[PROBLEMS TO SOLVE]
(1) Using the transducer patent excerpt, decide whether each statement agrees with it: (a) the lead alloy solder used for bonding melts at approximately 560° F; (b) soldering flux is applied during the bonding operation; (c) a platinum electrode is sputtered on the side of the crystal that is bonded to the transducer faceplate. Answer yes or no for each, quoting the exact words of the excerpt that decide it.
(2) Continue the transducer patent excerpt from the point where it stops.

Transducers of the prior art have used elastomer materials such as silicon rubber for varying applications as exemplarily illustrated by the patents to Kolter, U.S. Pat. No. 3,586,889, Lungo, U.S. Pat. No. 3,560,772 and Miller U.S. Pat. No. 3,663,842. In contrast, the elastomer backing member of this invention, loaded with tungsten powder, provides a damped piezoelectric element without limiting its frequency range of response. The tungsten particles, having a very high acoustic impedance, effectively act as scattering centers to disperse the sound. In addition the tungsten raises the acoustic impedance of the backing member so that a larger portion of the signal is transmitted through the backing member. Since the backing member is made with high temperature silicon rubber the finished transducer can be used at high temperatures of approximately 500° F. The high ratio of tungsten to silicon rubber as taught by this invention, renders the backing member electrically conductive with the desired properties described and the elastomeric qualities of the member in its diluted state, maintains continuity of electrical contact over the entire face of the crystal (active element) in the event of fracturing of the active element.
Thus, the contributions of this invention in providing continued electrical continuity, a broad frequency range of responses, operability in a high temperature caustic environment, and damping, fill the void in the teachings of the prior art engendered by the advent of fast breeder technology.
An important consideration in the fabrication of such transducers for use in high temperature caustic sodium environments is the bond fastening of the active element to the transducer faceplate which protects the active element from the sodium and focuses the ultrasound. One particular bonding material specifically suitable for such an application is lead alloy solder (1.5% Ag/5% Sn/93.5% Pb) which has a melting point of approximately 560° F. This bond must withstand the temperature and radiation levels projected for fast breeder applications and must provide proper acoustic coupling between the active element and the lens. Further, the bond must have adequate ductility to accommodate the large difference in thermal expansion, in the order of 6:1 between the active element and the lens. To assist wetting of the transducer faceplate/sodium interface, which is essential for good acoustic coupling, the faceplate is etched to remove oxidation and foreign matter and a one micron thick layer of gold is vapor deposited onto the lens outer surfaces 16 to passivate the surface and prevent reoxidation and contamination. In sodium, the gold rapidly dissolves away, thereby exposing the clean transducer face to the sodium. Therefore, the bonding operation must be done in an inert or oxygen free environment to prevent reoxidation of the transducer face, thus, soldering flux cannot be used.
Preparation of the active element involves removal of the normally supplied fired on silver electrodes which would otherwise dissolve in solder. A two micron thick copper electrode is then sputtered on the side of the crystal to be bonded to the transducer faceplate and a two micron thick platinum electrode is sputtered on the opposite side of the crystal. This procedure results in well bonded electrodes with the added advantage that the solder bonding alloy readily wets the copper, and the platinum electrode is not subject to oxidation. It sometimes becomes necessary to repolarize the ceramic elements after the sputtering operation is complete.

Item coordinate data
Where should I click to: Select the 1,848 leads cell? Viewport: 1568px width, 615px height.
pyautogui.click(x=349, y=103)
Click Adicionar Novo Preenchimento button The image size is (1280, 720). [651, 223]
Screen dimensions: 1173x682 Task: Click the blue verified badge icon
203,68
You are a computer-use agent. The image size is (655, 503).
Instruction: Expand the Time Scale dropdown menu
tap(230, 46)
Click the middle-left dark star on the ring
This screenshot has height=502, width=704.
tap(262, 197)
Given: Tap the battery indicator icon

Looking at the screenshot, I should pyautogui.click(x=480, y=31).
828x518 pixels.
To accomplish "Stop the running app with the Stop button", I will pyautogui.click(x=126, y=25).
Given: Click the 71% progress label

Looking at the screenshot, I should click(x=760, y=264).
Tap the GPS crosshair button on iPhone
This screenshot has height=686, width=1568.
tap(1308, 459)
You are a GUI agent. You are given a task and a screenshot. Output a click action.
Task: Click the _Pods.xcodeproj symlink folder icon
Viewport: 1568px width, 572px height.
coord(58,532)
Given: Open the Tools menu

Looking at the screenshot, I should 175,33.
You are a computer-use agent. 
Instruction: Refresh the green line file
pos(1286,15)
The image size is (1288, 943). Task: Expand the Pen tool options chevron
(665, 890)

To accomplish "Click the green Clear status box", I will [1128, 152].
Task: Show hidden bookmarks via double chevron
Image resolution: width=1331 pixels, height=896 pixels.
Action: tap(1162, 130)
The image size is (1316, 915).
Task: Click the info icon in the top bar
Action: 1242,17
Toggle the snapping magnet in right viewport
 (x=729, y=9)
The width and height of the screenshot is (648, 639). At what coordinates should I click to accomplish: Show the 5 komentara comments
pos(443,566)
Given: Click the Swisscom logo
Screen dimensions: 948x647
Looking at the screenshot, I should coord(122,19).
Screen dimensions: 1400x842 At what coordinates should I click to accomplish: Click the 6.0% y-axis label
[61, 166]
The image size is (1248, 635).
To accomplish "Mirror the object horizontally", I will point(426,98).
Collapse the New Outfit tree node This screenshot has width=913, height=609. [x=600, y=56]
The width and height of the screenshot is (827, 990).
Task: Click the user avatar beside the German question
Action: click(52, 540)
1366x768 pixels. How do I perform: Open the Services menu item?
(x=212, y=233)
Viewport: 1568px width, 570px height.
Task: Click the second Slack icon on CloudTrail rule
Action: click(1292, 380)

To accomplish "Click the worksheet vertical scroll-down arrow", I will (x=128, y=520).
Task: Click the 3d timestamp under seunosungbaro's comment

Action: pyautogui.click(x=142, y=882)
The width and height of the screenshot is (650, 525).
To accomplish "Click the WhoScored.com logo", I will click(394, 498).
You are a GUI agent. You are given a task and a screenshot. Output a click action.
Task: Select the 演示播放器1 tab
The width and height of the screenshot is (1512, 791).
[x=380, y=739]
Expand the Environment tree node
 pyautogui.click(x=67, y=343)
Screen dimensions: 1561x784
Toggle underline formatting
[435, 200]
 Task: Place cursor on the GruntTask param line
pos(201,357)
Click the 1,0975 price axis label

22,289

[RESULTS FOR EACH TASK]
(1)
(a) Yes: "which has a melting point of approximately 560° F"
(b) No: "thus, soldering flux cannot be used"
(c) No: "A two micron thick copper electrode is then sputtered on the side of the crystal to be bonded to the transducer faceplate"

(2)
The back surface of the stainless steel lens to be bonded must be prepared to induce the bonding alloy to wet the faceplate. Deposition of a copper bonding layer on the back side of the faceplate precedes the bonding of the active element for this purpose. A fixture specifically suited for accomplishing the vapor deposition of copper on the faceplate is shown in FIG. 3. The transducer plate 14 is secured in position by aluminum oxide insulators 30 and the faceplate is heated in this embodiment to a desired temperature of approximately 950° C by the induction heater coil 28. Vaporization of the copper is achieved by the resistance heated evaporation source 32 and the entire assembly is maintained in a vacuum environment to prevent reoxidation of the transducer faceplate. Vapor deposition of the copper coating starts with the transducer faceplate at an approximate temperature of 950° C and continues as the plate cools. This treatment diffuses part of the copper into the faceplate and results in a well bonded copper layer readily wet by the bonding alloy. The result provides an approximately one micron thick layer of copper integrally bonded to the faceplate surface.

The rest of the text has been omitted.